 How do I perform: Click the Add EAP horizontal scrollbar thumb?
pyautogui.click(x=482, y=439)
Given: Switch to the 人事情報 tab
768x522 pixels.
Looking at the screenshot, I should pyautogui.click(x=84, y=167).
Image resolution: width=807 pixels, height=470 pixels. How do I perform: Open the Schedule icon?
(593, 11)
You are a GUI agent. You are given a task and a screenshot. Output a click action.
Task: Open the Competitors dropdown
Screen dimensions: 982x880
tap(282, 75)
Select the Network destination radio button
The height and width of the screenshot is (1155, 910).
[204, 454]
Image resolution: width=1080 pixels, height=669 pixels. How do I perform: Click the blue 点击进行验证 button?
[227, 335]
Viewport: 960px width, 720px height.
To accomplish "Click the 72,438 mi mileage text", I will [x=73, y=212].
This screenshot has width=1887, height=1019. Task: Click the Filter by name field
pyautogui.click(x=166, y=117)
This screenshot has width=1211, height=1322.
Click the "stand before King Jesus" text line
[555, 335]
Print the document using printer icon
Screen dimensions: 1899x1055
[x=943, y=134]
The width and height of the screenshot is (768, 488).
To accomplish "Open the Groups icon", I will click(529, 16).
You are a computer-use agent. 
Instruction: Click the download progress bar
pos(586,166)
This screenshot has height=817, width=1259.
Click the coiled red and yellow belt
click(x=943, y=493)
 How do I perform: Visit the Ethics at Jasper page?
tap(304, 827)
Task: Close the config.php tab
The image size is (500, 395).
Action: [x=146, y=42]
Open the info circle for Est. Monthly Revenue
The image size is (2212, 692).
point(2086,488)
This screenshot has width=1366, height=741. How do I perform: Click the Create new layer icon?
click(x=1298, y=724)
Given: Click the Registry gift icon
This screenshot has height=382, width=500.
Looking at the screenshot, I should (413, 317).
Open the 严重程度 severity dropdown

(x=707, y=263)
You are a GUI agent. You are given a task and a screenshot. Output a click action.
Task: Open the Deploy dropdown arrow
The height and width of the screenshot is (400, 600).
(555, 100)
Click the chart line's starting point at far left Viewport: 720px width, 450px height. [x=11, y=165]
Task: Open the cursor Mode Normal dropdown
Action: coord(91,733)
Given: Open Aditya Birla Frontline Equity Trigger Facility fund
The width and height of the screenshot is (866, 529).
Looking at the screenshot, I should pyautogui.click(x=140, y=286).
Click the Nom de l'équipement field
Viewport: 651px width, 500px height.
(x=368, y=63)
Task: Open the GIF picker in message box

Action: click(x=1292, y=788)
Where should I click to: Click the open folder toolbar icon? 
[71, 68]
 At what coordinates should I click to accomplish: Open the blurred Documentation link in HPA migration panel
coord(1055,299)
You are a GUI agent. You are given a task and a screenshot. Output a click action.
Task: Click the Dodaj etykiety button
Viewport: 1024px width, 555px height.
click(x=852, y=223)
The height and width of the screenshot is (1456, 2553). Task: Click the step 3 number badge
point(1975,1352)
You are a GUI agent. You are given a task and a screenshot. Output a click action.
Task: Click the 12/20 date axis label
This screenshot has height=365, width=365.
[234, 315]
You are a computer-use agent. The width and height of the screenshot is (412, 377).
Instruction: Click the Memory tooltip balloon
^^^^^^^^^^^^^^^^
REQUIRED ACTION:
Find every line in the records that has the word "will". Copy those lines.

TASK RESULT:
To accomplish "Click the 72,438 mi mileage text", I will [x=73, y=212].
To accomplish "Open the Groups icon", I will click(529, 16).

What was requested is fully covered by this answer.